Most recent cumulative updates come with broken patch

Jul 23, 2018 07:36 GMT  ·  By

Microsoft has recently confirmed that this month’s update rollout includes a botched patch that breaks down .NET Framework and apps, and Windows 10 devices are affected as well.

This means that if you install the most recent cumulative updates for Windows 10, you also get this issue, and Microsoft has updated the official KB pages to reflect this.

Basically, all July 16 cumulative updates are impacted, namely KB4345421 for Windows 10 April 2018 Update (version 1803), KB4345420 for Fall Creators Update (version 1709), and KB4345419 for Creators Update (version 1703).

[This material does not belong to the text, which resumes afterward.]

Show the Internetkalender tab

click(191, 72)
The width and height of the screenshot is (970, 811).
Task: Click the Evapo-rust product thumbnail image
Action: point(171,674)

Due to this issue, apps using .NET Framework fail to load with an error that reads access denied, class not registered, or internal failure occurred for unknown reasons. Microsoft says the most common failure signature is “Exception type: System.UnauthorizedAccessException. Message: Access is denied. (Exception from HRESULT: 0x80070005 (E_ACCESSDENIED)).”

No workaround

There’s no workaround for the time being, and Microsoft says that uninstalling these updates is the only way to restore functionality.

“Applications that rely on .NET Framework to initialize a COM component and that run with restricted permissions may fail to start or run correctly after you install the July 2018 Security and Quality Rollup updates for .NET Framework,” Microsoft explains in an advisory.

“The .NET Framework runtime uses the process token to determine whether the process is being run within an elevated context. These system calls can fail if the required process inspection permissions are not present. This causes an “access denied" error.”

The July 16 updates themselves were released to address issues in the original July 2018 updates published by Microsoft on Patch Tuesday. By the looks of things, the company would need to issue a third batch of updates this month in order to correct the .NET Framework issue as well.

At this point, no timing information is available on this new set of updates, but we’re guessing that Microsoft is working around the clock to develop a fix and it should be released as soon as possible.